Put the crushed cardamom and black peppercorns, cinnamon stick, bay leaf, onion, lemon, and chicken into a large pot.
Add 9 cups of water. Bring to a boil, then lower the heat to a simmer. Skim any any frothy scum that collects on the surface of the broth.
Remove the chicken
After about 20 minutes, remove the chicken breast pieces and set aside.
Once the broth has cooked for 45 minutes to an hour (the timing doesn't need to be precise), turn off the heat and remove the chicken legs and thighs from the pot.
Strain the broth
Strain the broth through a fine-meshed strainer and reserve 4-5 cups. Add the salt to this both and taste. Add more salt to taste. Save the remaining broth for another recipe (it will freeze well).
Strip off usable meat from chicken
Remove and discard the chicken skin from the chicken parts . Strip off all the usable meat from the chicken and shred it by hand. Set it aside. Discard the bones.
Heat 2 Tbsp of the butter in a large pot over medium-high heat. Add the garlic cloves, ground coriander, salt, white pepper and stir to make a paste. Cook for 1-2 minutes, until fragrant, stirring often.
Add half the cilantro and cook until it wilts.
Add the broth
(four cups makes a rather dry stew, 5 cups is a little looser) heat it to a simmer and cook for 15-20 minutes.

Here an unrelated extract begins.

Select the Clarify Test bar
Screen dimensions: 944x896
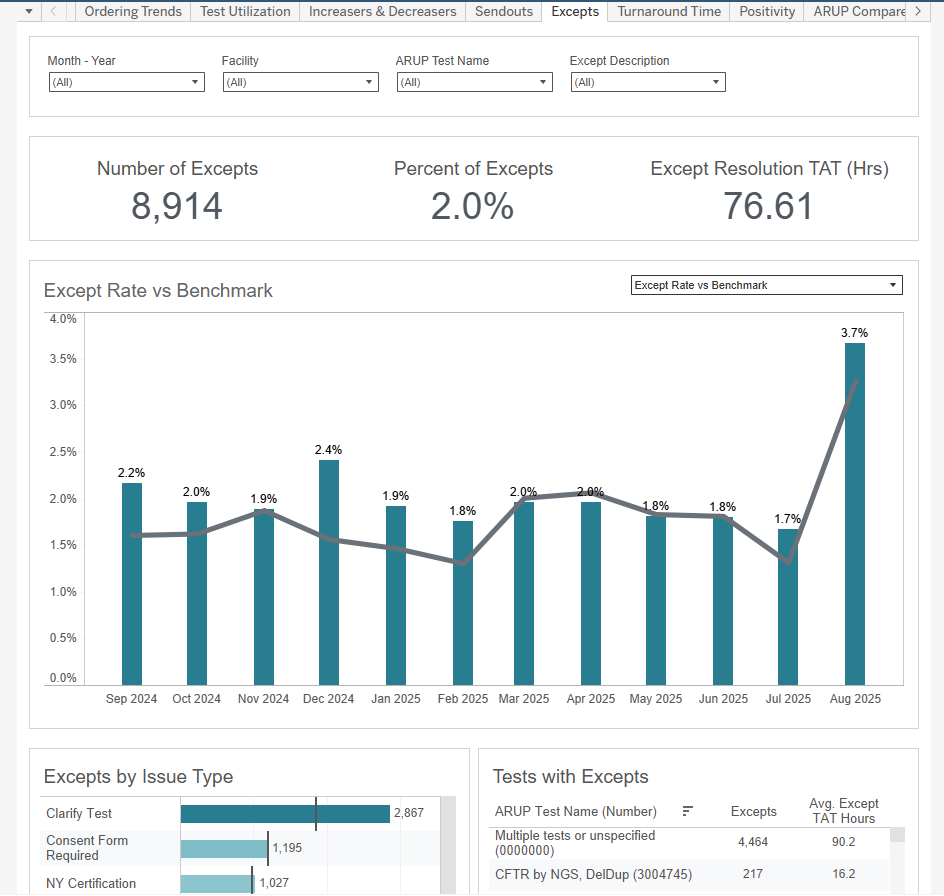[285, 814]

While the broth simmers, mix the vinegar, lemon juice and red onion together in a bowl
Stir in the chard leaves a little at a time,
adding more only when the previous batch has wilted. Add the shredded chicken and cook everything for 8-10 minutes.
While the stew is in its final simmer, heat the last Tbsp of butter in a small pan over medium-high heat. Wilt the remaining cilantro in the butter and cook for a minute or two.
To serve, add the cilantro and the onion mixture to the stew, mix well and add salt to taste.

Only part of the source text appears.